The last output/crawling is still terminated after using Tomas's update http://fssnip.net/65. The following is the output of the program after I changed the "limit" to 5 and added some debugging messages. The last line shows the truncated URL. Is it a way to detect if all the crawlers finish their execution?

[Main] before crawl
[Crawl] before return result
http://news.google.com crawled by agent 1.
[supervisor] reached limit
http://www.gstatic.com/news/img/favicon.ico crawled by agent 5.
Agent 2 is done.
[supervisor] reached limit
Agent 5 is done.
http://www.google.com/imghp?hl=en&tab=ni crawled by agent 3.
[supervisor] reached limit
Agent 3 is done.
http://www.google.com/webhp?hl=en&tab=nw crawled by agent 4.
[supervisor] reached limit
Agent 4 is done.
http://news.google.com/n

I changed the main code to

printfn "[Main] before crawl"
crawl "http://news.google.com" 5
|> Async.RunSynchronously
printfn "[Main] after crawl"

However, the last printfn "[Main] after crawl" is never executed, unless I add a Console.Readline() at the end.

[Edit 2]

The code runs fine under fsi. However it will have the same problem if it was run using fsi --use:Program.fs --exec --quiet

回答1:

I created a snippet that extends the previous one with the two features you asked about: http://fssnip.net/65.

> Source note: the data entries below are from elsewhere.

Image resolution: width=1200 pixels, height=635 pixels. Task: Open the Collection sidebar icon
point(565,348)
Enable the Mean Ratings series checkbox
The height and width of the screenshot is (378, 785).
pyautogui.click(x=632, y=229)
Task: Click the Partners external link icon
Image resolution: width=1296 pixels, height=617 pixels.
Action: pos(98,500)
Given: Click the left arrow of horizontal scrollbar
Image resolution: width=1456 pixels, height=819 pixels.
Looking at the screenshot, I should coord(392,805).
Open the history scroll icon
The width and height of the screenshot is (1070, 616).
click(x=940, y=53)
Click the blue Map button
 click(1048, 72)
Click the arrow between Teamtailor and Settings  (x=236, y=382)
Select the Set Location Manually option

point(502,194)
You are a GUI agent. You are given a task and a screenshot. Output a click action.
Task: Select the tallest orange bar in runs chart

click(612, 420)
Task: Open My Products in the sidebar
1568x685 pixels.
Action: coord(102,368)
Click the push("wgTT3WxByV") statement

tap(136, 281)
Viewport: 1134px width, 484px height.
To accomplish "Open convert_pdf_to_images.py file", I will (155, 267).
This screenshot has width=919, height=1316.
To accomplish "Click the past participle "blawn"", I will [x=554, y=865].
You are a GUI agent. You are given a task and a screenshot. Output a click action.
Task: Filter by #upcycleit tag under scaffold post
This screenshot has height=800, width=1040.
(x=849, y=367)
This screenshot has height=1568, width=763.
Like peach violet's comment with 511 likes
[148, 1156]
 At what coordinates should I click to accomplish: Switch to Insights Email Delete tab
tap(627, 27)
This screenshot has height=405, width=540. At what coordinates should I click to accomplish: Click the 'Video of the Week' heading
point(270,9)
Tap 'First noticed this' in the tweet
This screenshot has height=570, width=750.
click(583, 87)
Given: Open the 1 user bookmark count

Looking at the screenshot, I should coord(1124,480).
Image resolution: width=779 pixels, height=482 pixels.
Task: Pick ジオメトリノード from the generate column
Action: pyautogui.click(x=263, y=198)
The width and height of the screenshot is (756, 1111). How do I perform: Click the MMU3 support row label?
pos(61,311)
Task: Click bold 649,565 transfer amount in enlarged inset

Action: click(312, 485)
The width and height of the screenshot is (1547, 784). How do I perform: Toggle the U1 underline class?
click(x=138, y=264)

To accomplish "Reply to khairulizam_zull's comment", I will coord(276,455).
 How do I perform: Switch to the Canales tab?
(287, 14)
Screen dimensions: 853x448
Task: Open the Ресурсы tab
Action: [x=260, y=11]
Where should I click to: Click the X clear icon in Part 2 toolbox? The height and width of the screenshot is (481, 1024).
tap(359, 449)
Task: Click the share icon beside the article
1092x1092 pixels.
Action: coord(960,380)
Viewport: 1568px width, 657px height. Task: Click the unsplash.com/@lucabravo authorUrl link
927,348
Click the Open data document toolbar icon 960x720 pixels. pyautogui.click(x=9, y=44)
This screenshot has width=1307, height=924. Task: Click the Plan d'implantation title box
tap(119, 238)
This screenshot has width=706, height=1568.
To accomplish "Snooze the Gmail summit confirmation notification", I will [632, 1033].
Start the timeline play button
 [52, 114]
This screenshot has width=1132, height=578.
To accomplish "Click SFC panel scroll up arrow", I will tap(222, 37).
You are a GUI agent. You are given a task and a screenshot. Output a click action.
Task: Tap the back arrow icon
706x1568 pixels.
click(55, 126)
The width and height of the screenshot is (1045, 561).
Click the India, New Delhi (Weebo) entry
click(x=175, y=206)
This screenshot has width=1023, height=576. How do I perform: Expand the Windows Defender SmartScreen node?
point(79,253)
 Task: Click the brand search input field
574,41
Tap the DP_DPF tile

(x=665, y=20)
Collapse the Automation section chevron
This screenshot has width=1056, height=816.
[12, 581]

  1. To solve this, I added Start message that carries AsyncReplyChannel<unit>. When the supervisor agent starts, it waits for this message and saves the reply channel for later use. When it completes, it sends a reply using this channel.

    The function that starts the agent returns asynchronous workflow that waits for the reply. You can then call crawl using Async.RunSynchronously, which will complete when the supervisor agent completes.

  2. To avoid race when printing, you need to synchronize all prints. The easiest way to do this is to write a new agent :-). The agent receives strings and prints them to the output one by one (so that they cannot be interleaved). The snippet hides the standard printfn function with a new implementation that sends strings to the agent.